Creditors of the now-defunct Mt. Gox crypto exchange have fully approved a recovery plan to compensate them for billions of lost bitcoins.
Gox trustee Nobuaki Kobayashi, about 99% of creditors hit by the collapse of the Japan-based crypto exchange, approved the recovery plan originally filed in Tokyo District Court in February, according to an October 20 announcement.
In addition, he reported that petitioners representing approximately 83% of the total voting rights had voted in favor of the plan.
The decision follows an October 8 vote by thousands of Mt. Gox, the damage estimated at billions of dollars. Kobayashi said asset distribution probably won’t start for a month, once the recovery plan is “final and binding”.
He added that creditors will shortly be registering their bank details on the website for remuneration.
First launched in 2010 by programmer Jed McCaleb and later by Karpelès, Mt. Gox was one of the largest exchanges in the world in the early days of cryptocurrency. A hack in 2011 and the subsequent collapse of the stock market in early 2014 affected almost 24,000 creditors – mostly holders of cryptocurrencies.

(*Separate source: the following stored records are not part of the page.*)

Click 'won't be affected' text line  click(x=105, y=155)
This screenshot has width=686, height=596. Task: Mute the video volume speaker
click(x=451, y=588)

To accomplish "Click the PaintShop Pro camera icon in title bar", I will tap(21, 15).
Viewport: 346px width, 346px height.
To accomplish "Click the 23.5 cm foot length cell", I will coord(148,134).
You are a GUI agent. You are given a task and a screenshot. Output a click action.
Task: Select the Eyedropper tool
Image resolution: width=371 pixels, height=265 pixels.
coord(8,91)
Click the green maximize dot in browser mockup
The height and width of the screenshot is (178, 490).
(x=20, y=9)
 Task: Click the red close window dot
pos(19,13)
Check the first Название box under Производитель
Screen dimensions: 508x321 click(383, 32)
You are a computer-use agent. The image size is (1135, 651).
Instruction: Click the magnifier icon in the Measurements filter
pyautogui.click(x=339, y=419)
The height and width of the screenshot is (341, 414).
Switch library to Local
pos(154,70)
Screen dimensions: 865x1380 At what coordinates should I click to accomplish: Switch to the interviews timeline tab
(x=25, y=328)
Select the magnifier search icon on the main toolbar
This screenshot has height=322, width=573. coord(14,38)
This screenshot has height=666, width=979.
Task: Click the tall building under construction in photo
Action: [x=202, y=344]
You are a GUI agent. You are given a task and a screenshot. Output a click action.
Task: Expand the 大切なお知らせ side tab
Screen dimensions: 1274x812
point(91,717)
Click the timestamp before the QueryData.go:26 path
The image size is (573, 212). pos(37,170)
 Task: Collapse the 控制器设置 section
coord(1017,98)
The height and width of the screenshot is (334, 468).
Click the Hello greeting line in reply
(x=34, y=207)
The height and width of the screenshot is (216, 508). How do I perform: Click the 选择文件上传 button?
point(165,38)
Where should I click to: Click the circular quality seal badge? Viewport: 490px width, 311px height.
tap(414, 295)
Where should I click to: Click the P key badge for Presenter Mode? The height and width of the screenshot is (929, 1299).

These events resulted in the loss of 850,000 Bitcoin (BTC), approximately $ 460 million at the time and $ 56 billion at press time. However, Kobayashi is only said to have 150,000 BTC to give back to users.
Japanese courts first approved the stock exchange’s motion for civil redress for Mt. Gox creditors in June 2018. This deadline has been extended repeatedly for various reasons, but the Tokyo District Court finally adopted the current draft recovery plan in December 2020 and in February issue a resolution allowing creditors to vote.
Related: Crypto City: A Guide to Tokyo
The Mt. Gox decision comes when the ruins of a volcano erupted on the Japanese main island of Kyushu for the first time in more than five years. Although the President of El Salvador, Nayib Bukele, has proposed using the country’s volcanoes to mine bitcoins, Japan does not appear to have such a system.